## Activity
Exact reproduction of all the data is needed.

## Data to process
▽

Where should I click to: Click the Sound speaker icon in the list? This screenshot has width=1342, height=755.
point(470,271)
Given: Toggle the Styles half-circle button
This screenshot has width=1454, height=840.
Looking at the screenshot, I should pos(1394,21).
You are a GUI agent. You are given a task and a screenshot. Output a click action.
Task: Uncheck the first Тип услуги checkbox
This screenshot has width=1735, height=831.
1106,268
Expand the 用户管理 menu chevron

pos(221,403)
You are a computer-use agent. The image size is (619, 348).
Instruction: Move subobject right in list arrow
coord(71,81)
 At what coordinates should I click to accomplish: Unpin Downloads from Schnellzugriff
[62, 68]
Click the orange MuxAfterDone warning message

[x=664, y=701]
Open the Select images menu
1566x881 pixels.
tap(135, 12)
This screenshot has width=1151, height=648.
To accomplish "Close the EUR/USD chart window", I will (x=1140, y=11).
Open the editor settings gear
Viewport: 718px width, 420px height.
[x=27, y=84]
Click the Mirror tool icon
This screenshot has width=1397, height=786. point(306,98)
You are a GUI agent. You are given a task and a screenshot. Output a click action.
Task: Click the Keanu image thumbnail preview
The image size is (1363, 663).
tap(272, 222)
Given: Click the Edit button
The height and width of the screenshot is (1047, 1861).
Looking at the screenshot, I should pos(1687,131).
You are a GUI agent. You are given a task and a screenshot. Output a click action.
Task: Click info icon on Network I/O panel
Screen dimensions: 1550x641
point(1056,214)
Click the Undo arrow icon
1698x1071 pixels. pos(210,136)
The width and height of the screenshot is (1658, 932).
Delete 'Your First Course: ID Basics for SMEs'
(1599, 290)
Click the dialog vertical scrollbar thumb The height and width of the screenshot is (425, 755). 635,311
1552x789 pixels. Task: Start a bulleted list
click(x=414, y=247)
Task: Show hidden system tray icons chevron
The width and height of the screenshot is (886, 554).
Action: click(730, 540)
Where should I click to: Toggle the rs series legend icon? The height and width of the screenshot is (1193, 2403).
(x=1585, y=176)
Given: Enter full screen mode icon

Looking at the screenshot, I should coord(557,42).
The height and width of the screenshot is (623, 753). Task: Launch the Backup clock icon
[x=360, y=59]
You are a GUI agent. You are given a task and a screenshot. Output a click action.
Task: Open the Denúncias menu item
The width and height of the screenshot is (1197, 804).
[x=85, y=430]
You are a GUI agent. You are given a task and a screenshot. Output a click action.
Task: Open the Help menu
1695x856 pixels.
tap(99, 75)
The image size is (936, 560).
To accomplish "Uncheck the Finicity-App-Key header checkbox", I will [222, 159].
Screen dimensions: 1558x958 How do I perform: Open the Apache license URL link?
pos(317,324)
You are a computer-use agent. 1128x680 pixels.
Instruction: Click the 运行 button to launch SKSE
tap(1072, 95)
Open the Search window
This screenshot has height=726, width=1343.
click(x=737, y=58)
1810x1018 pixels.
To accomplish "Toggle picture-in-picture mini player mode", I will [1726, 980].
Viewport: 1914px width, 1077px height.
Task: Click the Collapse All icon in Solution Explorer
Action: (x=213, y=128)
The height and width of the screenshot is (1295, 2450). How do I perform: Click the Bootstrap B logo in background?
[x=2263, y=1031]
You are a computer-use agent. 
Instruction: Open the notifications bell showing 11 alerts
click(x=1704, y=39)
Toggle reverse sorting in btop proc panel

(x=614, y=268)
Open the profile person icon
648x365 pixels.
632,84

△

## Written answer
Where should I click to: Click the Sound speaker icon in the list? This screenshot has width=1342, height=755.
point(470,271)
Given: Toggle the Styles half-circle button
This screenshot has width=1454, height=840.
Looking at the screenshot, I should pos(1394,21).
You are a GUI agent. You are given a task and a screenshot. Output a click action.
Task: Uncheck the first Тип услуги checkbox
This screenshot has width=1735, height=831.
1106,268
Expand the 用户管理 menu chevron

pos(221,403)
You are a computer-use agent. The image size is (619, 348).
Instruction: Move subobject right in list arrow
coord(71,81)
 At what coordinates should I click to accomplish: Unpin Downloads from Schnellzugriff
[62, 68]
Click the orange MuxAfterDone warning message

[x=664, y=701]
Open the Select images menu
1566x881 pixels.
tap(135, 12)
This screenshot has width=1151, height=648.
To accomplish "Close the EUR/USD chart window", I will (x=1140, y=11).
Open the editor settings gear
Viewport: 718px width, 420px height.
[x=27, y=84]
Click the Mirror tool icon
This screenshot has width=1397, height=786. point(306,98)
You are a GUI agent. You are given a task and a screenshot. Output a click action.
Task: Click the Keanu image thumbnail preview
The image size is (1363, 663).
tap(272, 222)
Given: Click the Edit button
The height and width of the screenshot is (1047, 1861).
Looking at the screenshot, I should pos(1687,131).
You are a GUI agent. You are given a task and a screenshot. Output a click action.
Task: Click info icon on Network I/O panel
Screen dimensions: 1550x641
point(1056,214)
Click the Undo arrow icon
1698x1071 pixels. pos(210,136)
The width and height of the screenshot is (1658, 932).
Delete 'Your First Course: ID Basics for SMEs'
(1599, 290)
Click the dialog vertical scrollbar thumb The height and width of the screenshot is (425, 755). 635,311
1552x789 pixels. Task: Start a bulleted list
click(x=414, y=247)
Task: Show hidden system tray icons chevron
The width and height of the screenshot is (886, 554).
Action: click(730, 540)
Where should I click to: Toggle the rs series legend icon? The height and width of the screenshot is (1193, 2403).
(x=1585, y=176)
Given: Enter full screen mode icon

Looking at the screenshot, I should coord(557,42).
The height and width of the screenshot is (623, 753). Task: Launch the Backup clock icon
[x=360, y=59]
You are a GUI agent. You are given a task and a screenshot. Output a click action.
Task: Open the Denúncias menu item
The width and height of the screenshot is (1197, 804).
[x=85, y=430]
You are a GUI agent. You are given a task and a screenshot. Output a click action.
Task: Open the Help menu
1695x856 pixels.
tap(99, 75)
The image size is (936, 560).
To accomplish "Uncheck the Finicity-App-Key header checkbox", I will [222, 159].
Screen dimensions: 1558x958 How do I perform: Open the Apache license URL link?
pos(317,324)
You are a computer-use agent. 1128x680 pixels.
Instruction: Click the 运行 button to launch SKSE
tap(1072, 95)
Open the Search window
This screenshot has height=726, width=1343.
click(x=737, y=58)
1810x1018 pixels.
To accomplish "Toggle picture-in-picture mini player mode", I will [1726, 980].
Viewport: 1914px width, 1077px height.
Task: Click the Collapse All icon in Solution Explorer
Action: (x=213, y=128)
The height and width of the screenshot is (1295, 2450). How do I perform: Click the Bootstrap B logo in background?
[x=2263, y=1031]
You are a computer-use agent. 
Instruction: Open the notifications bell showing 11 alerts
click(x=1704, y=39)
Toggle reverse sorting in btop proc panel

(x=614, y=268)
Open the profile person icon
648x365 pixels.
632,84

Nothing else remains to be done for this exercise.